Gesamthaft hat Toni Bieli über 1000 Bilder gemalt, 48 davon sind bis September in der Schalterhalle der Regiobank ausgestellt. Diese 48 Bilder sind für Bieli signifikant, denn sie zeigen deutlich die vier Epochen, in die sich sein vierzigjähriges künstlerisches Schaffen einteilen lässt, so ist die Ausstellung auch nach den einzelnen Epochen geordnet. Es ist die zehnte Kunstausstellung in der Regiobank, die sich für regionale Kulturförderung einsetzt. Vor fünf Jahren wurde die Erste durchgeführt.
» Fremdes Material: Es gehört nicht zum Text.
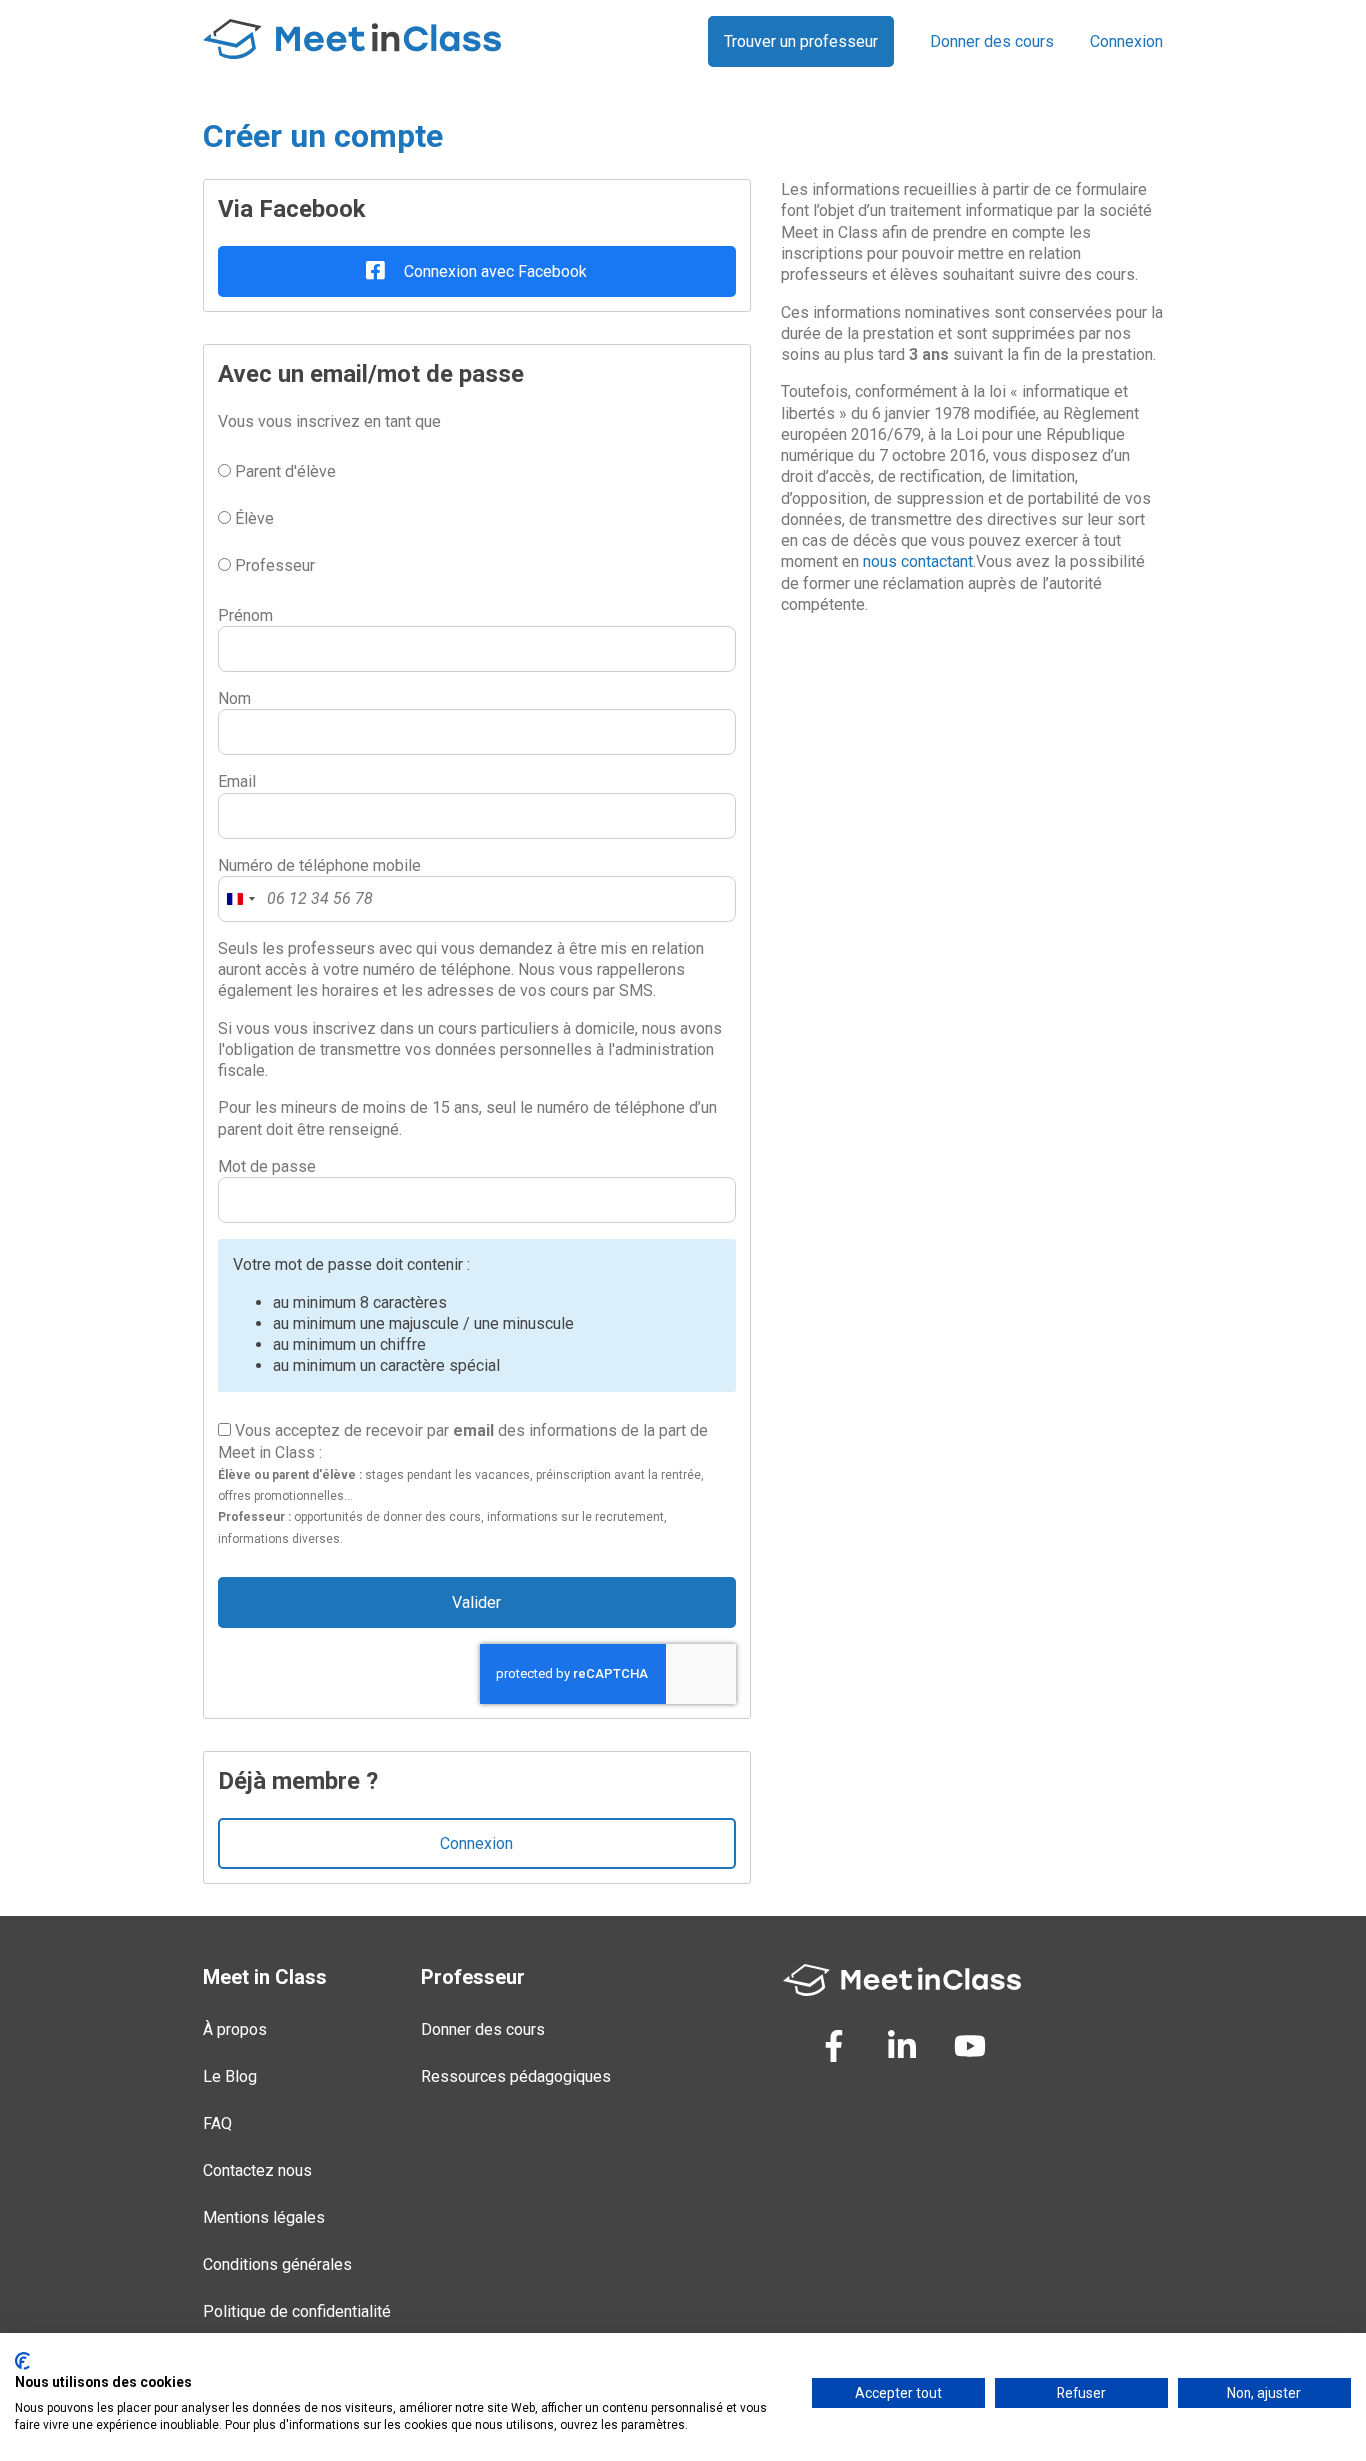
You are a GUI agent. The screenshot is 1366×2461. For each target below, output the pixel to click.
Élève (252, 518)
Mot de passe (267, 1166)
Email (237, 781)
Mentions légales (264, 2217)
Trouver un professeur (801, 41)
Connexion (1126, 41)
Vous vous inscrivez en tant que (329, 421)
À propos (235, 2029)
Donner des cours (992, 41)
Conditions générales (277, 2264)
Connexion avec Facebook (493, 271)
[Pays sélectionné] (240, 899)
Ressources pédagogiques (516, 2076)
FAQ (217, 2123)
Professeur (273, 565)
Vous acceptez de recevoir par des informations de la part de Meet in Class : (463, 1483)
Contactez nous (257, 2170)
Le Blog (230, 2076)
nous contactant (918, 561)
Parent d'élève (283, 471)
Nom (234, 698)
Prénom (245, 615)
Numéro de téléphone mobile (319, 865)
«Für Bieli heisst leben kreieren, erschaffen und neues erfahren. Seine Kunstwerke sollen uns inspirieren, zum Nachdenken anregen, uns dazu führen, Neues zu entdecken», beschrieb Roland Hofmann in seiner Ansprache bei der Vernissage. Er ist ein guter Freund und Kenner Bielis und brachte dem zahlreich erschienenen Publikum in der Schalterhalle dessen Schaffen näher.

Immer in Bewegung

Bieli sei immer in Bewegung und ruhe sich kaum aus, er würde immer nach Neuem streben, auch sei er kein Einzelgänger, sondern möchte sein Schaffen mit den Menschen teilen, führte Hofmann weiter aus. Praktisch alle seine Bilder sind Unikate.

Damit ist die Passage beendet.